Voluntary disclosure scheme not speedy

ATO voluntary disclosure scheme

Patience and persistence are required when looking to use the ATO’s early engagement and voluntary disclosure scheme to secure a satisfactory outcome.

The partner of a large accounting firm has acknowledged the ATO’s early engagement and voluntary disclosure scheme takes a long time to process approaches from SMSF trustees and patience and persistence are necessary in order to enjoy positive outcomes from it.

“[There are long delays] and that has been my experience as well. It can take a while so you are in it for the long haul,” Deloitte superannuation, SMSF and retirement savings partner Liz Westover indicated.

“From time to time you might not necessarily get the result you want, but don’t stop fighting.”

To this end, Westover shared a recent client experience where an initial ruling under the scheme was challenged with success.

“I helped another accounting firm’s client quite recently [in this fashion]. They were getting a negative outcome on their voluntary disclosure [application] and it just wasn’t reasonable to me,” she noted.

“So I was able to go in and talk to the [relevant ATO] people and we ended up getting a good result. We got [the original response] revised and revisited and we ended up getting a good result. So don’t stop the fight [even] if you’re not getting the result you want.”

According to Westover, a particular philosophy is required to successfully challenge an unwanted outcome from the voluntary disclosure process.

“As long as you’re fair and reasonable with regard to what you’re fighting for, [there will be a possibility a decision will be overturned],” she said.

Regardless of these hurdles, she pointed out using the voluntary disclosure scheme is still of great benefit for trustees who find themselves facing compliance breaches.

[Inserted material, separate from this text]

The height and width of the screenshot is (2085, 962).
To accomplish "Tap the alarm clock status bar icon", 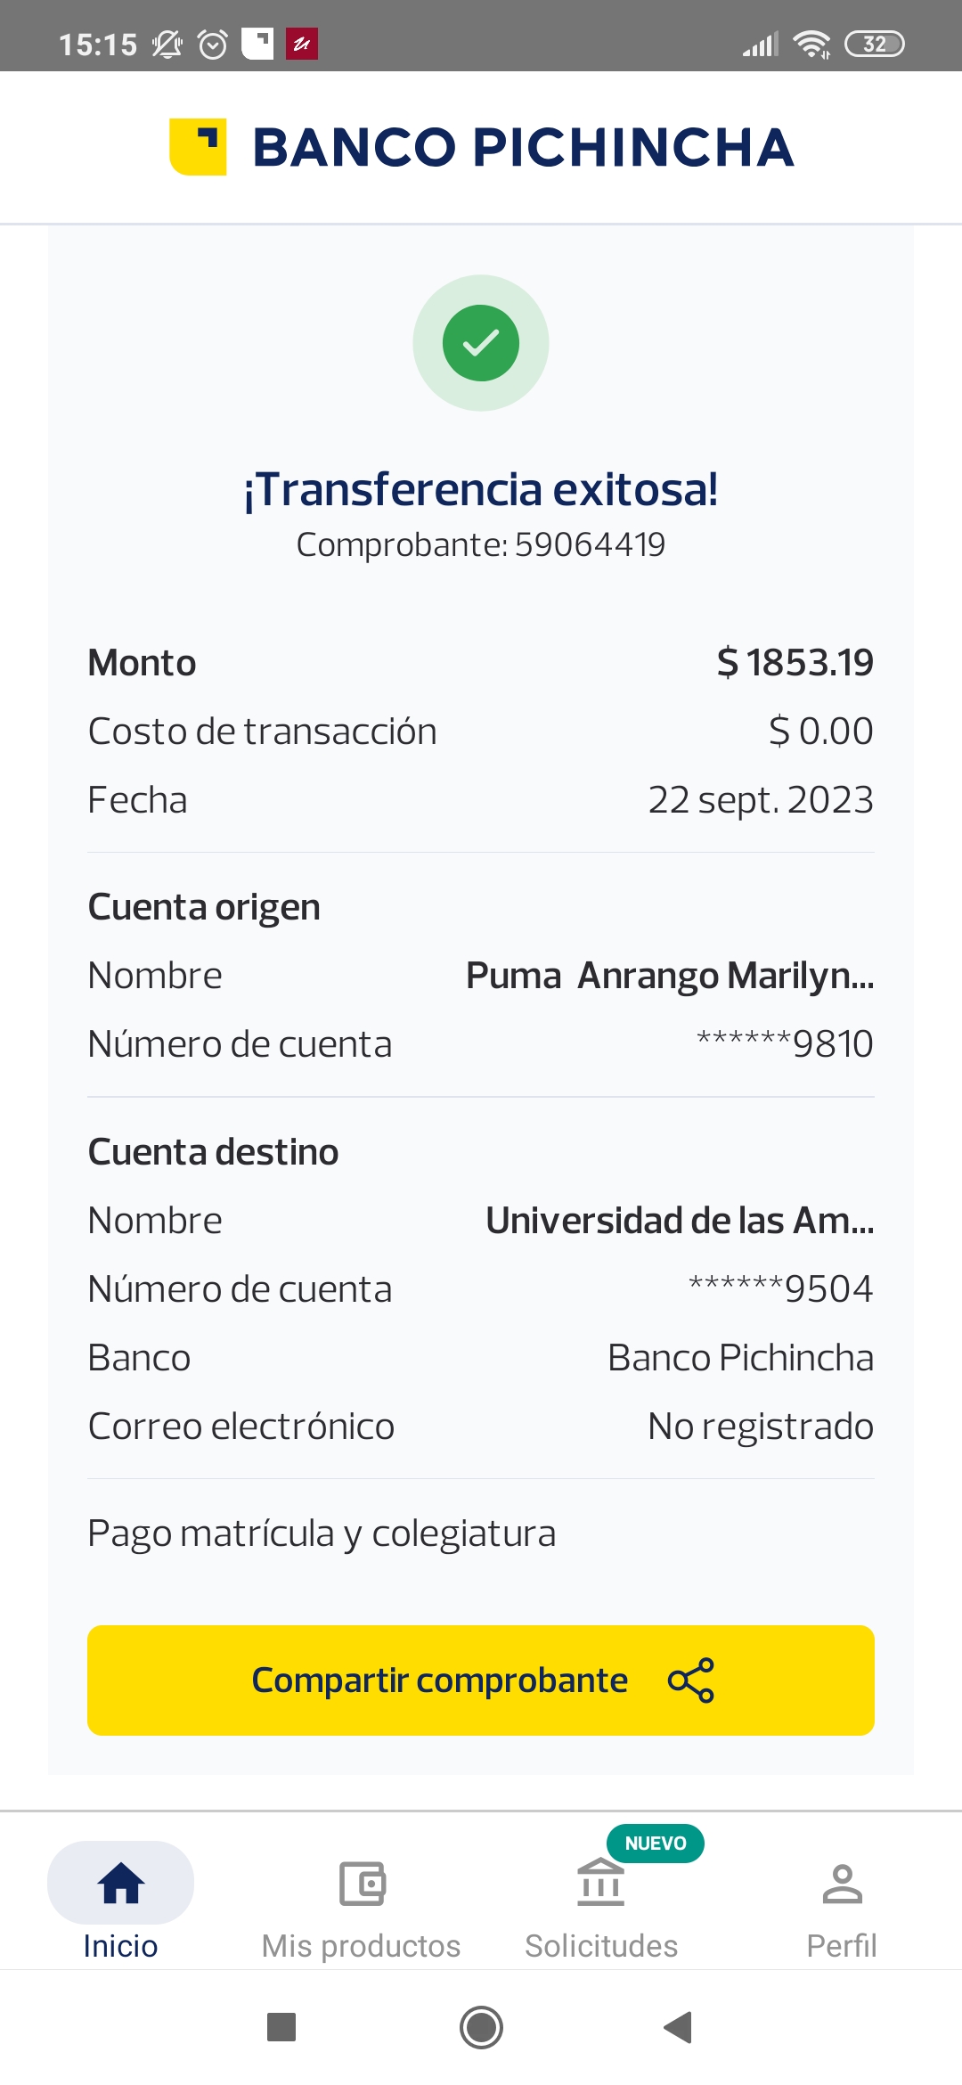I will [x=213, y=44].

“I’ve used it a number of times and I’ve found it gets the ATO on your side to work through how you’re going to rectify some of these problems. So put your hand up, say this has happened, we’re working on it,” she advised.

“[Further, the regulator will] not harass you about lodgements if something can’t be lodged because you’ve got to sort out a problem. They’ll help you work through an agreed rectification process if rectification is possible or they might get you to sign an enforceable undertaking as part of that process.”

She recognised one change has been made to the procedure, being the application form must now be signed by at least one director of a corporate trustee as opposed to approval from a tax agent or auditor as was previously the case.